Economic Anxiety and Political Tension Shape the Jewish Vote

Canadian Jews are heading into the April 2025 federal election with more on their minds than party slogans or familiar faces. Talk to voters in Toronto’s Eglinton-Lawrence or Montreal’s Mount Royal, and you’ll hear three themes on repeat: the shaky economy, Ottawa’s stance on Israel policy, and the stubborn rise of antisemitism.

2024 was a rough year on all fronts. Cross-border trade used to be predictable, but Donald Trump’s return to the national stage has upended Canada-U.S. relations. Debates over tariffs, sudden hits to export jobs, and Trump tossing off comments about Canada “becoming the 51st state” have everyone on edge — especially families whose jobs depend on stable markets. Prime Minister Mark Carney’s public squabbles with Trump have only made things messier, feeding an atmosphere of uncertainty that many voters, Jewish or not, find exhausting.

Antisemitism On the Rise — and on the Ballot

Jewish voters aren’t just worrying about the dollar. They’re dealing with a real spike in hate — something that can’t be spun as political posturing. B’nai Brith Canada counted more than 6,200 antisemitic incidents in 2024, up nearly 8% from the year before. Broken synagogue windows, online harassment, and students reporting threats have made safety a genuine concern. In places like Toronto–St. Paul’s, families mention things like synagogue security and their kids’ schools nearly as often as the price of groceries or mortgage rates.

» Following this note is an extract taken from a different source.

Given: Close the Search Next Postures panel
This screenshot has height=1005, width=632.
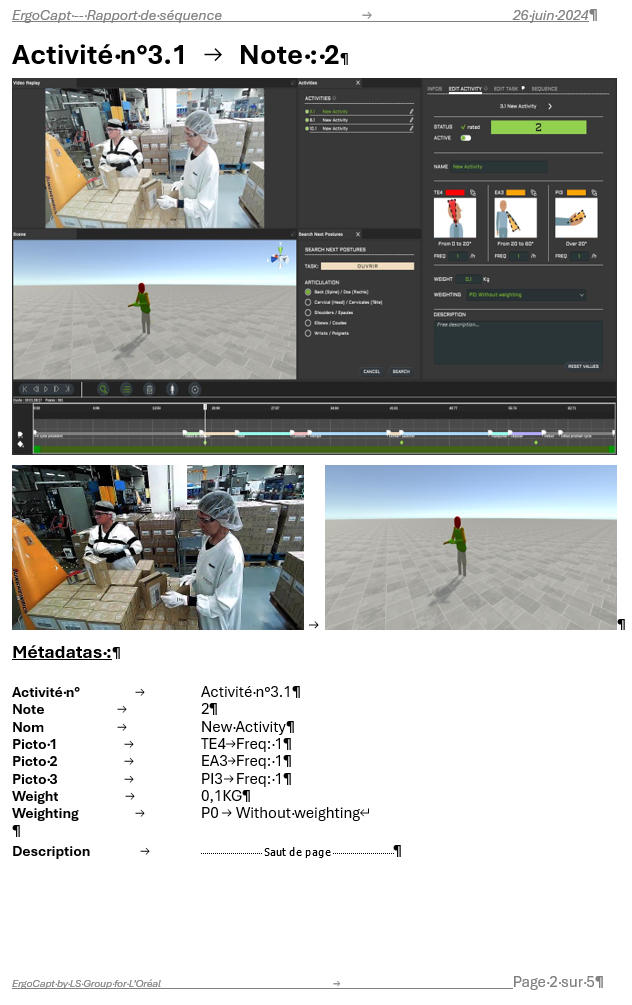Looking at the screenshot, I should (358, 234).
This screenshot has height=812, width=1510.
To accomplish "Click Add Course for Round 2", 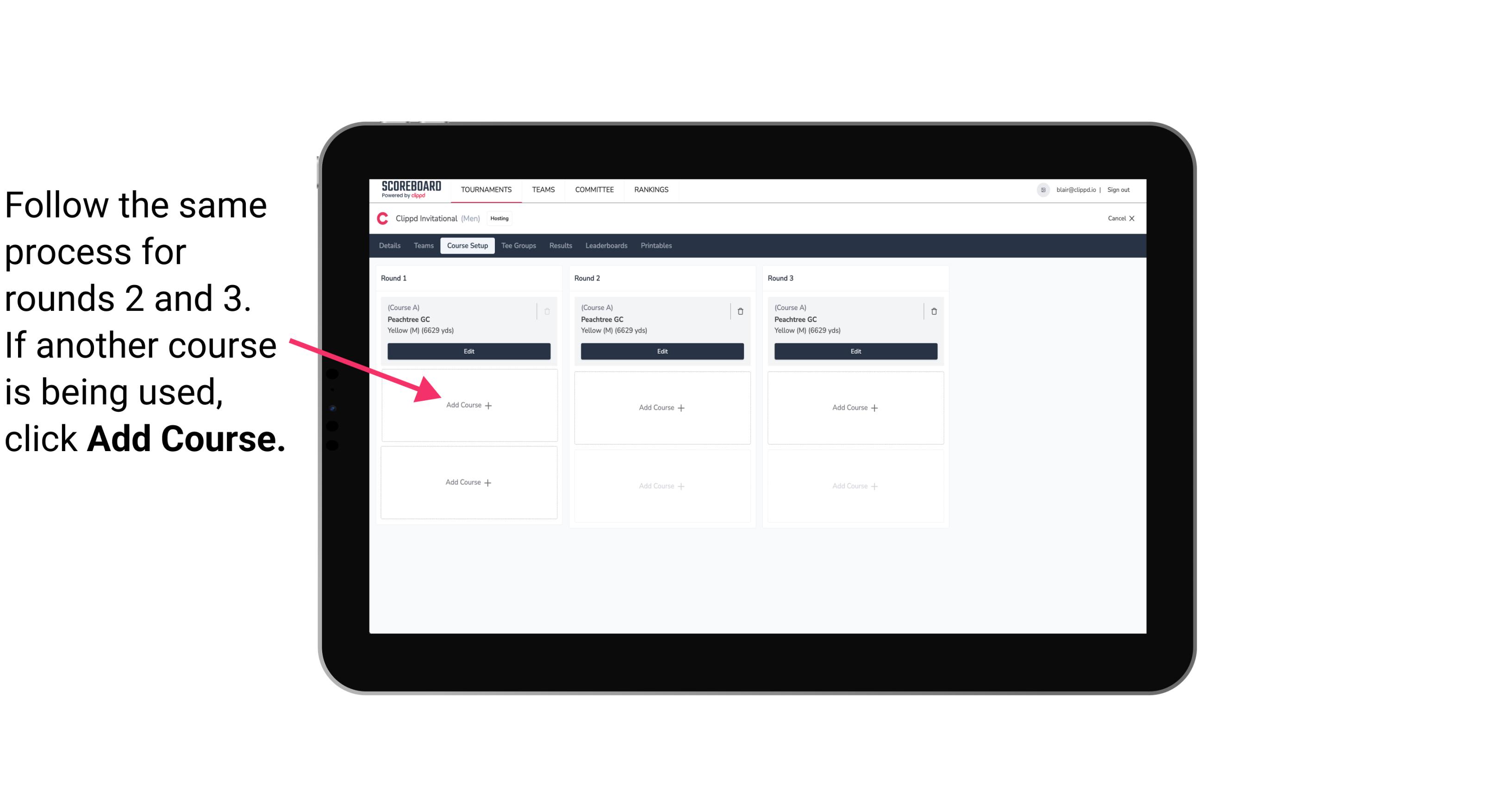I will point(661,407).
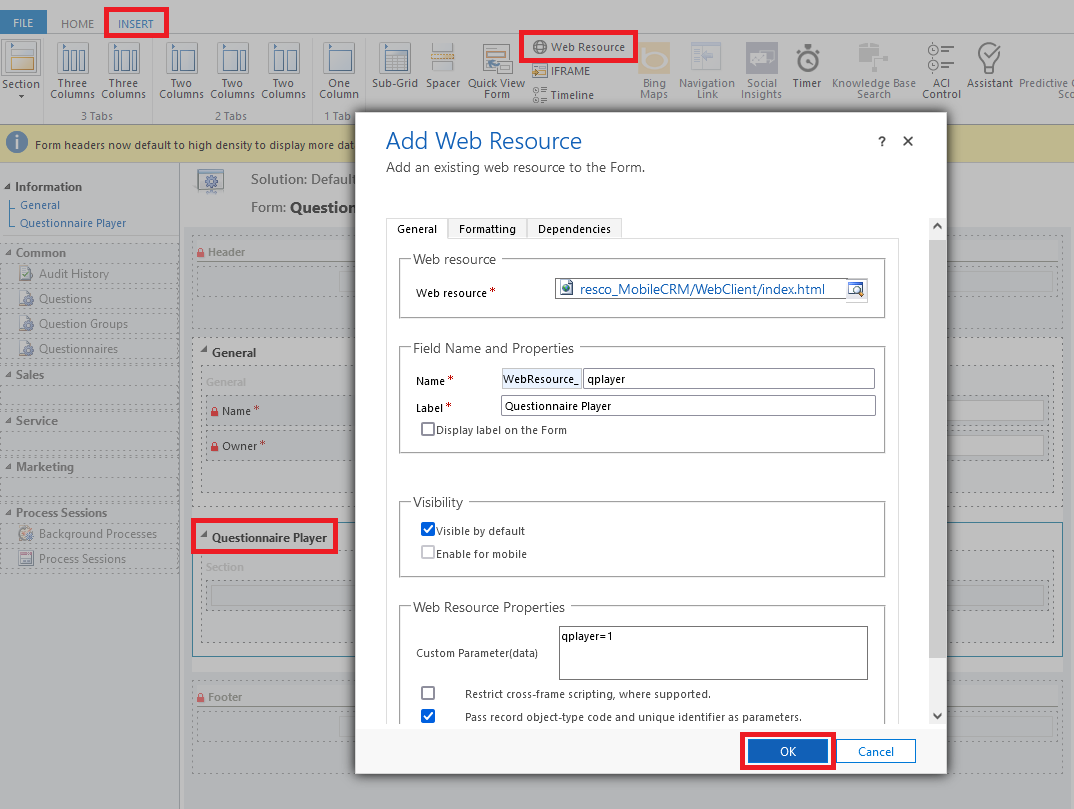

Where each party stands on fighting antisemitism or backing Israel isn’t an abstract issue here. After the October 7 attack in Israel, Canada’s response split along party lines. Liberals under Carney tried to walk a fine line, condemning the violence but also promoting dialogue with Palestinian leaders. This has landed them in hot water with some Jewish voters, who say the Liberals have drifted from Israel’s side. Conservatives have seized on this, hammering away in ridings with big Jewish communities and promising to take a tougher line with Israel’s security. Conservative leader Pierre Poilievre has made repeated stops in Jewish neighborhoods, making promises that feel specifically tailored — and not just talking points borrowed from national debates.

It wasn’t always so close. Polls last year showed Poilievre’s Conservatives with a double-digit lead, but the numbers shifted fast after Carney took over the Liberal leadership. Now, even longstanding Liberal ridings, like Mount Royal, are seeing tight races. Conservative candidates are betting that strong support for Israel and a tough-on-crime message will give them a critical edge, while the Liberals are leaning on their record and hoping concerns over economic stability will work in their favor.

This election isn’t just about which leader clicks better on TV or who shakes the most hands at the Passover dinner table. For a lot of Jewish voters, it’s the first time in years that global headlines — a U.S. president’s trade feud, a spike in hate crimes, and the lasting fallout from Middle East violence — feel like they’re all crashing together, right on their doorstep. The outcome is up in the air, and no one’s taking anything for granted. The April 28 vote will show just how much these issues matter, not just for Jewish Canadians, but for the whole country’s political future.